▸ **What you will do**:
Repeat word for word the lines starting at the one with "Task: Open Juventus FC team link" and ending at the final line of the material, both ends included; omit pictures.

▸ **The input**:
==============================

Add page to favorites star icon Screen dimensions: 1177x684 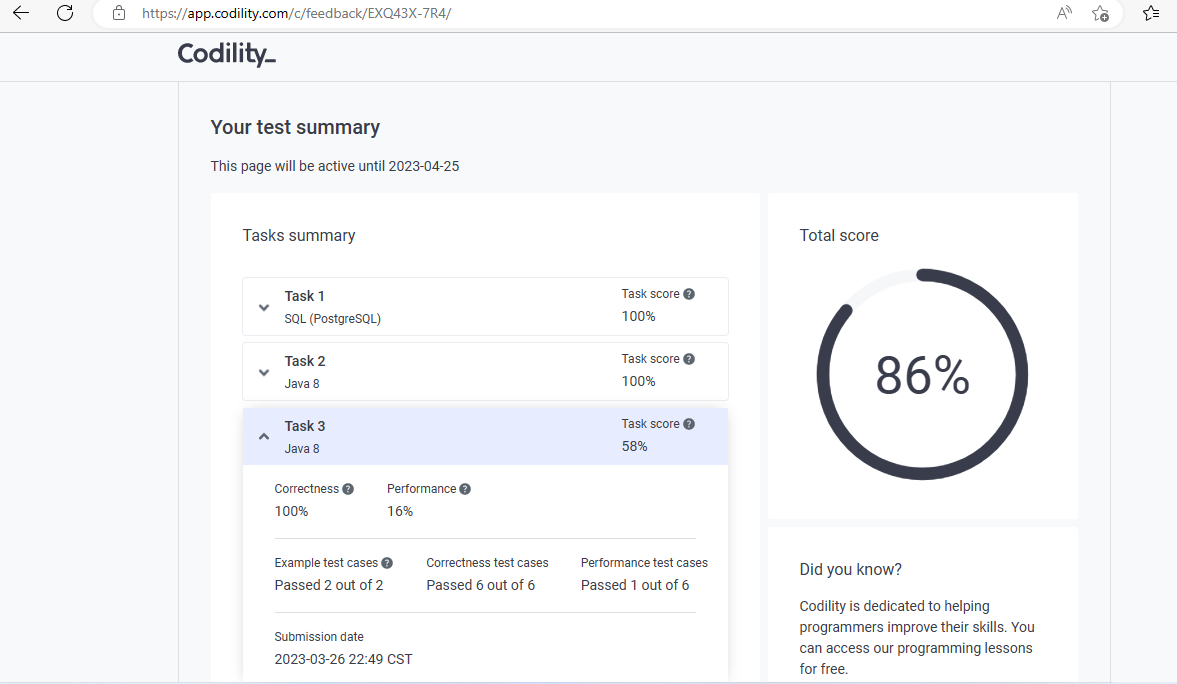pos(1100,13)
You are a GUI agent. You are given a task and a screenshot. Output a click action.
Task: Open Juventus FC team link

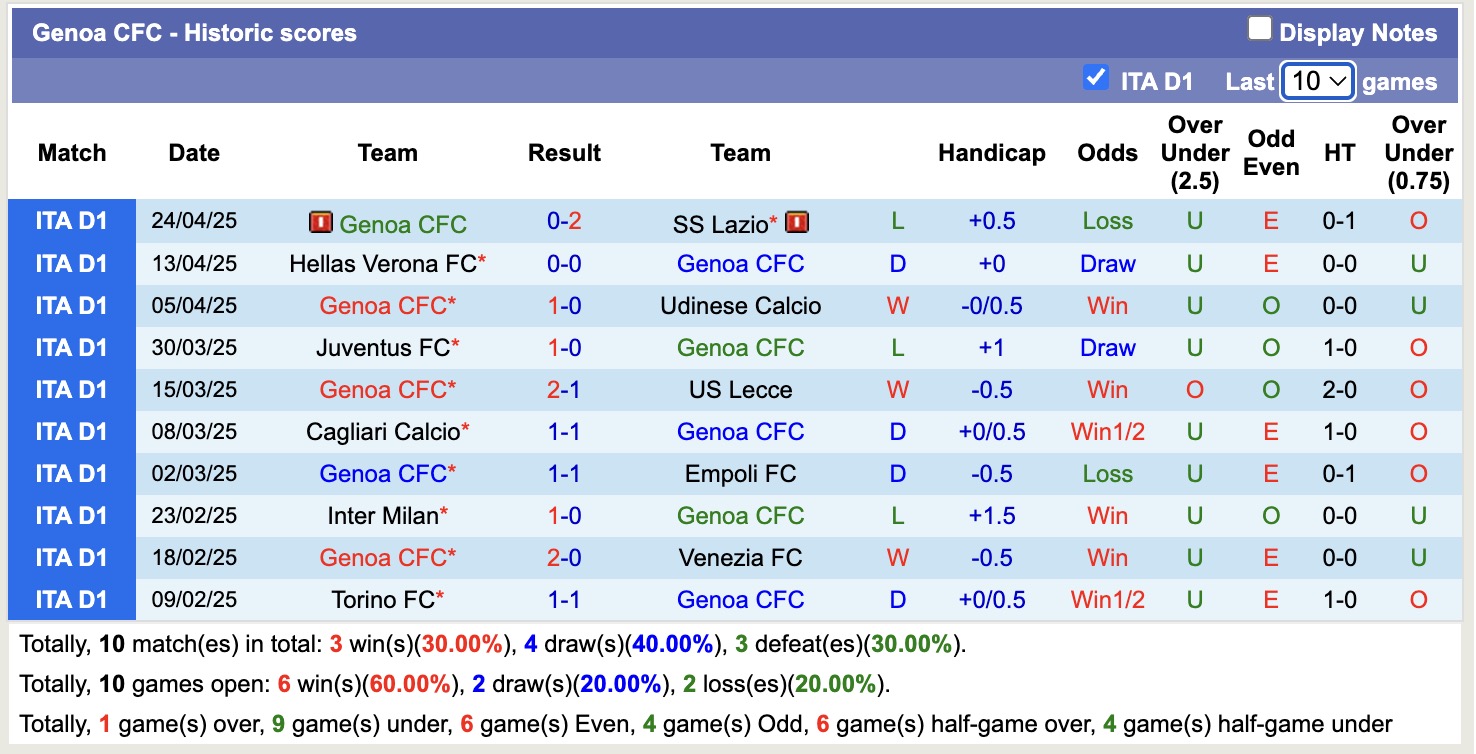point(382,348)
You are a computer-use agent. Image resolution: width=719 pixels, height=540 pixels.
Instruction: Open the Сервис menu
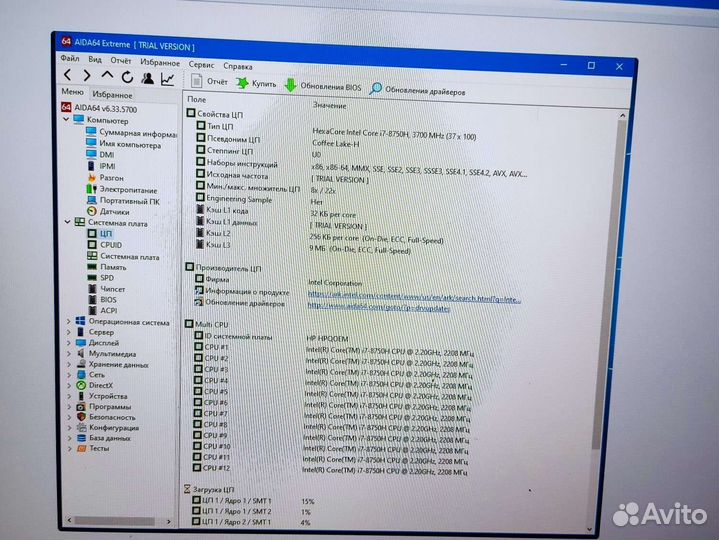tap(201, 64)

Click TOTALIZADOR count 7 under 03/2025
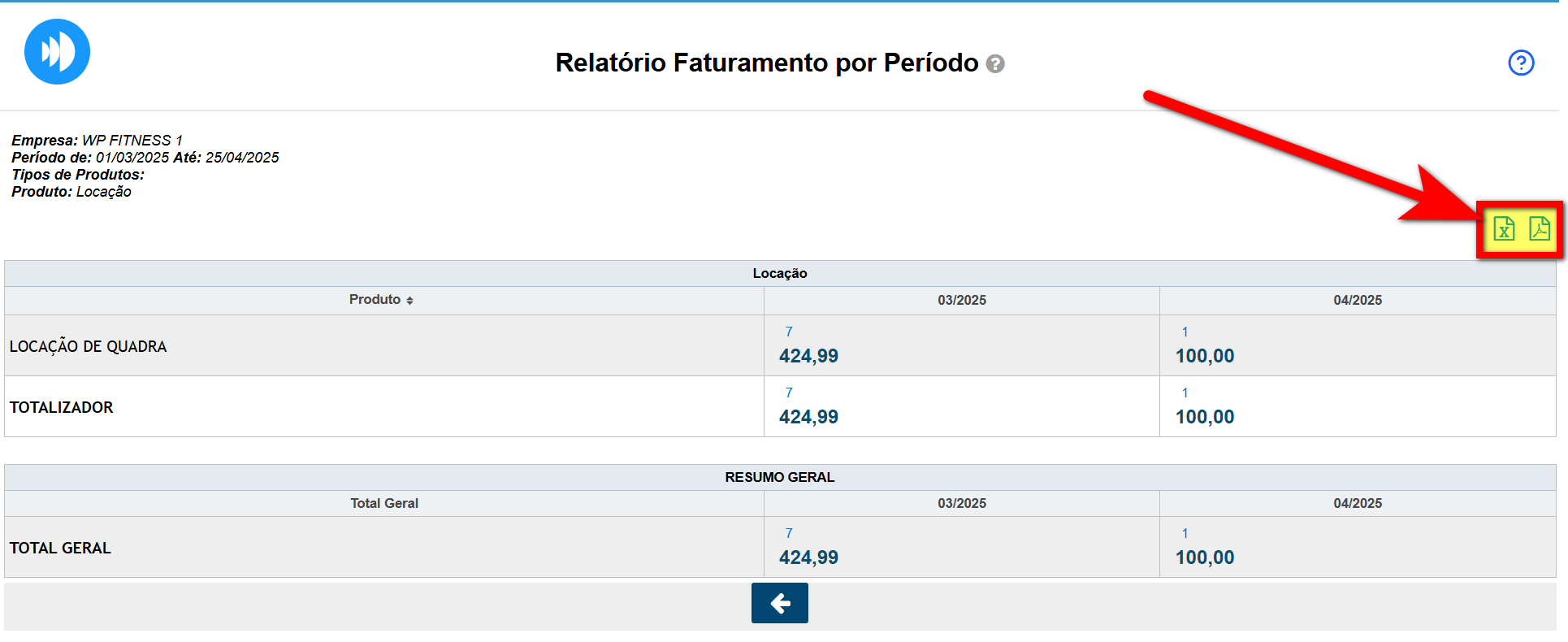[789, 393]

==============================

▸ **Output for this exercise**:
Task: Open Juventus FC team link

point(382,348)
You are a computer-use agent. Image resolution: width=719 pixels, height=540 pixels.
Instruction: Open the Сервис menu
tap(201, 64)

Click TOTALIZADOR count 7 under 03/2025
[789, 393]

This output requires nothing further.